А поскольку и на бирже и на скачках, где царствует вечное движение, принята доходящая до абсурда пунктуальность, когда дело касается уплаты сумм, которые ты неожиданно теряешь, то и надо было непременно где-то достать к следующему понедельнику тысячу семьсот девяносто пять фунтов.
Только из расположения к Джорджу, умевшему и выигрывать и проигрывать, а также из страха потерять выгодного клиента фирма букмекеров сквозь пальцы смотрела на то, что долг Джорджа в тысячу сорок пять фунтов не был уплачен до самых Эпсомских скачек.
Что же он мог противопоставить этой цифре, в которую не входили еще жалованье тренеру и расходы, связанные с предстоящим процессом?

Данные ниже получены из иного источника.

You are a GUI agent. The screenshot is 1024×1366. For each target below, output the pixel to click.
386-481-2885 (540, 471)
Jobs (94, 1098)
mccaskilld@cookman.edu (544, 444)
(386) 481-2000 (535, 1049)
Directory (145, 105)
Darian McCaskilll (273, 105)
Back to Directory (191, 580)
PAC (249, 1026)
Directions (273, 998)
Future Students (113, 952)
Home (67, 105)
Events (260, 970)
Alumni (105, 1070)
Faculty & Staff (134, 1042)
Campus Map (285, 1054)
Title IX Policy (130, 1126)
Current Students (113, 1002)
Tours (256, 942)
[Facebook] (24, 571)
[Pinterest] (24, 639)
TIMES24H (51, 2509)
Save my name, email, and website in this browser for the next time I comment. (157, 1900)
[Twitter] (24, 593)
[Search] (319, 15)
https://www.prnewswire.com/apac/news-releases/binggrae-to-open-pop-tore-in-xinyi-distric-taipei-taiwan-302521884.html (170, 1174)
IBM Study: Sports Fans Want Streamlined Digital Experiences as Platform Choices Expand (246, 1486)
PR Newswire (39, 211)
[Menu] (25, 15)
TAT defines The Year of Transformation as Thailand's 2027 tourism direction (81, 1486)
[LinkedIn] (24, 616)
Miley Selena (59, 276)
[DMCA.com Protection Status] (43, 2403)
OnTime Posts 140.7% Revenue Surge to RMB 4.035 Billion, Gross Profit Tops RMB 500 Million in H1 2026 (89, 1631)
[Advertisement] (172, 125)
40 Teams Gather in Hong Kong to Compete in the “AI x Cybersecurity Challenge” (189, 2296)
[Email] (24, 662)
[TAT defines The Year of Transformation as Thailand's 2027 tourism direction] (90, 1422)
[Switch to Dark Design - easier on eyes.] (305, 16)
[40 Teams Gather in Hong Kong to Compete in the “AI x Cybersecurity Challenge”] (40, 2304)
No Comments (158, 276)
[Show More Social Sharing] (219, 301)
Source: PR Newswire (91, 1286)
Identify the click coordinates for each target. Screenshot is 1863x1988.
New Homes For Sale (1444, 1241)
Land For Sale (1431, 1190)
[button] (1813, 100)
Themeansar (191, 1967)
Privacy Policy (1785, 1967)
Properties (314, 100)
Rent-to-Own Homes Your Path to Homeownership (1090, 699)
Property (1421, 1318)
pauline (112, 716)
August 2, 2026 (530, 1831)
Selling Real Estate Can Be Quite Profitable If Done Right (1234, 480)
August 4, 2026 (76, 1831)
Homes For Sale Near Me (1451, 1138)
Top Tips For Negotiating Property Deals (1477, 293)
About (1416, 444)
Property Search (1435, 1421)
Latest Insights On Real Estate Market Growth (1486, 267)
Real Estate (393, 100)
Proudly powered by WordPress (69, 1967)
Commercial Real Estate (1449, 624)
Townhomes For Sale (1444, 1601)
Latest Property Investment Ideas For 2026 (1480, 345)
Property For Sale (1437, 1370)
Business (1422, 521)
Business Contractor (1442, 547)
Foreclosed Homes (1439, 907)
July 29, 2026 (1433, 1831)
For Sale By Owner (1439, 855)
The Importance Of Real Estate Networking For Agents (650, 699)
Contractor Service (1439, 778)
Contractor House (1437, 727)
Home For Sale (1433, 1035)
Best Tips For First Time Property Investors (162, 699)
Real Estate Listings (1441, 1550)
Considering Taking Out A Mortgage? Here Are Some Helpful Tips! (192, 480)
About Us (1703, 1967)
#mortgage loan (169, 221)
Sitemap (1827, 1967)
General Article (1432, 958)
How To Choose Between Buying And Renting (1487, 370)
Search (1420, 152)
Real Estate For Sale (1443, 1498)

О том, каковы они будут, он не имел ни малейшего представления. Во-первых, он может рассчитывать еще на двадцать фунтов кредита в его банке, затем Эмблер и еще две кобылы, за которых, правда, много не дадут; и, в-третьих (наиболее важный источник), сумма х, которую может… нет, обязательно выиграет сегодня Эмблер.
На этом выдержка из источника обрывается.